В тридцатых дало знать о себе отравление газами. У деда началась одышка, стали сильно отекать ноги. Болезнь его медленно, но верно прогрессировала. Несмотря на болезнь, я не могу припомнить деда ничего не делающим. Руки его всегда были заняты. С помощью самых примитивных инструментов дед самостоятельно делал деревянные краны для вина, не только не дающие течи, но и привлекающие взгляды своим изяществом.
Деревянный ухват, лопата для выпечки хлеба, трехпалая рогатина для перемешивания сусла, ручки ножей и многие другие инструменты отличались легкостью и удобством. Лучковая пила, деревянная часть которой была сработана дедом, спустя много лет после его смерти хранилась у моего отца. После смерти родителей пила была бездумно оставлена мной в открытом сарае и, приехав однажды, я ее не нашел.
Каждый год отец вместе с дядей Колей Сербушкой привозили деду целый воз диких побегов, вырубленных весной по краю лесополос вокруг колхозного сада. В селе они использовались для изготовления тычек под виноград. Воз вываливали за погребом.
Усевшись на свою неизменную табуреточку, дед, бывало, по несколько дней сортировал и раскладывал привезенное зятьями. Мы с Тавиком помогали ему, вытаскивая и подавая деду указанные им побеги. Часто помогал Боря, живший со своей мамой Антосей во второй половине дома.
Тонкие, кривые, с изломами побеги сразу откладывались и шли на дрова. Самые ровные, без боковых веток длинные побеги дед укладывал, как говорил тогда я, головой к ногам. С нашей помощью дед стягивал их ржавой проволокой в нескольких местах. Плотно скручивая проволоку зубом от конной бороны, дед окончательно выравнивал побеги. Готовые связки мы с Тавиком навешивали сушиться на толстые колья в стене стодолы под длинной соломенной стрехой. После сушки дед делал из ровных побегов ручки для лопат и граблей.
Неспешно расположив перед табуреточкой, подолгу проворачивая, принесенный нами из стодолы чурбан, дед ставил на него свою барду, которую не доверял никому.

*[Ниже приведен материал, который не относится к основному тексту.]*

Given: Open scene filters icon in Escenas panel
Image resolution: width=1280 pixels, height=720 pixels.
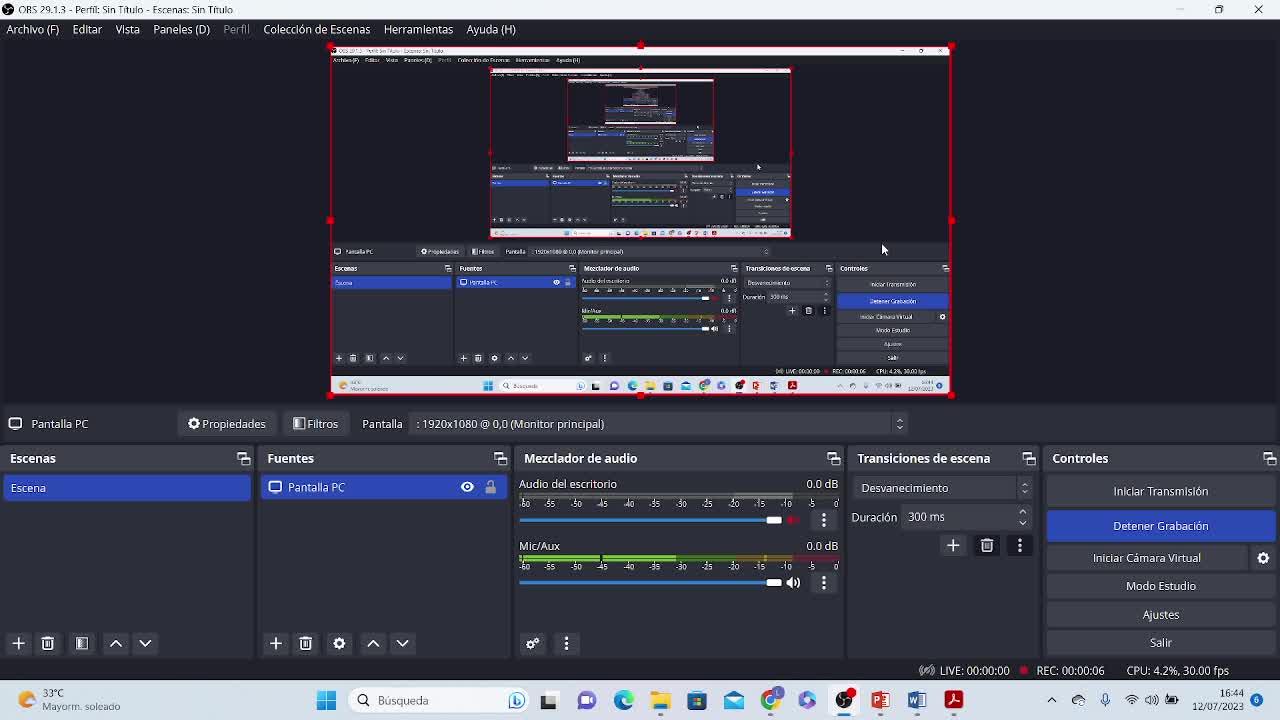Looking at the screenshot, I should click(x=82, y=643).
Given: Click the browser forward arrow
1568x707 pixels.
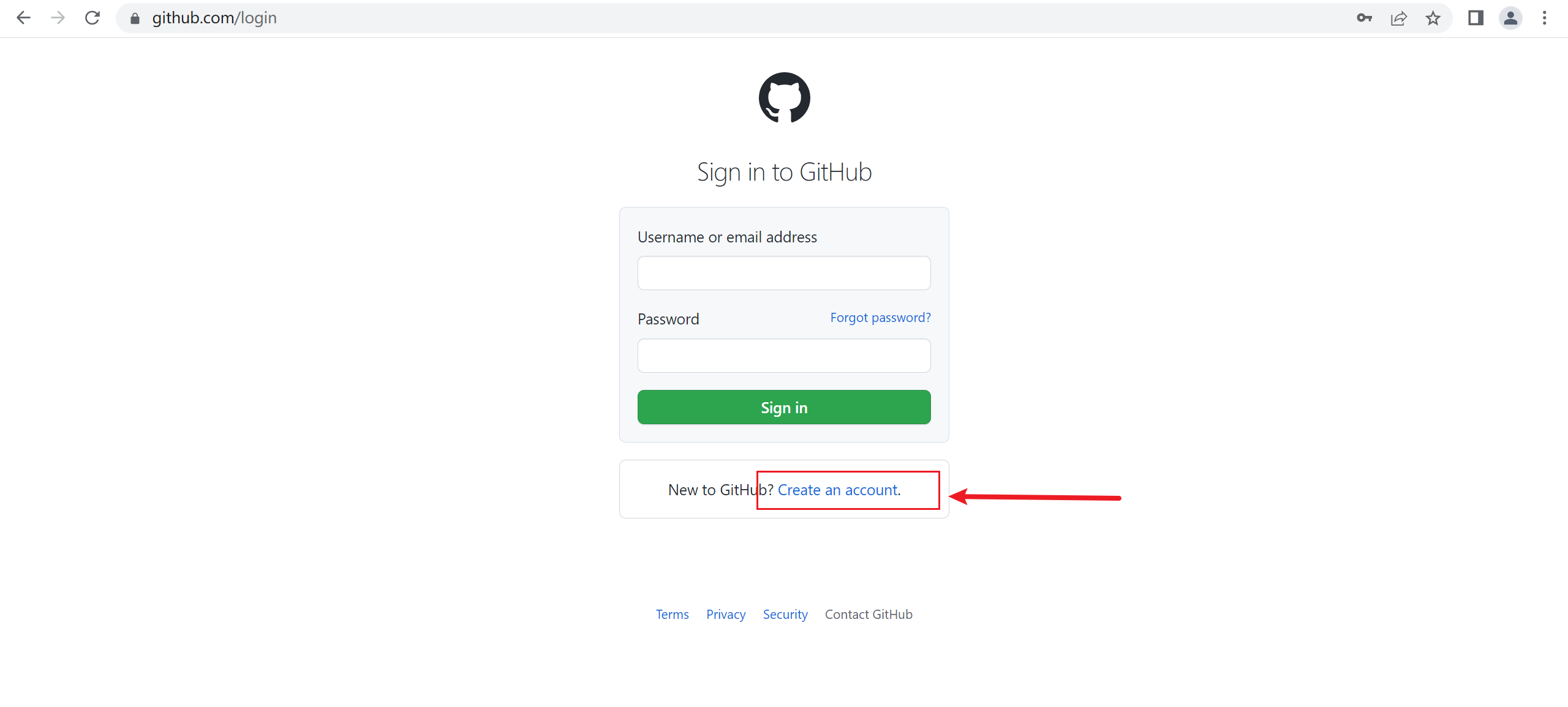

Барда - короткий с длинным лезвием и короткой выгнутой наружу под правую руку рукояткой старинный молдавский топор был у деда, пожалуй, главным инструментом. Он купил ее вскоре после женитьбы у кочующих цыган, тракт которых издавна лежал через наше село. Барду дед хранил как зеницу ока, доверяя ее только зятьям лишь на короткое время и то, на его глазах.
Через много лет после смерти деда, будучи студентом, я увидел дедову барду без ручки у бабы Явдохи в углу между печью и лавкой. Лезвие ее было зазубрено, обушок был деформирован ударами, а вся поверхность ее была покрыта глубокими раковинами ржавчины. Шов обуха, сваренный в горне, разошелся широкой щелью. Я попросил бабу отдать ее мне, пообещав купить любой другой.
– Бери, доню, хотела ее выбросить, все жалко. А мне ничего не покупай. Не надо уже.
Бабе Явдохе было тогда уже под восемьдесят.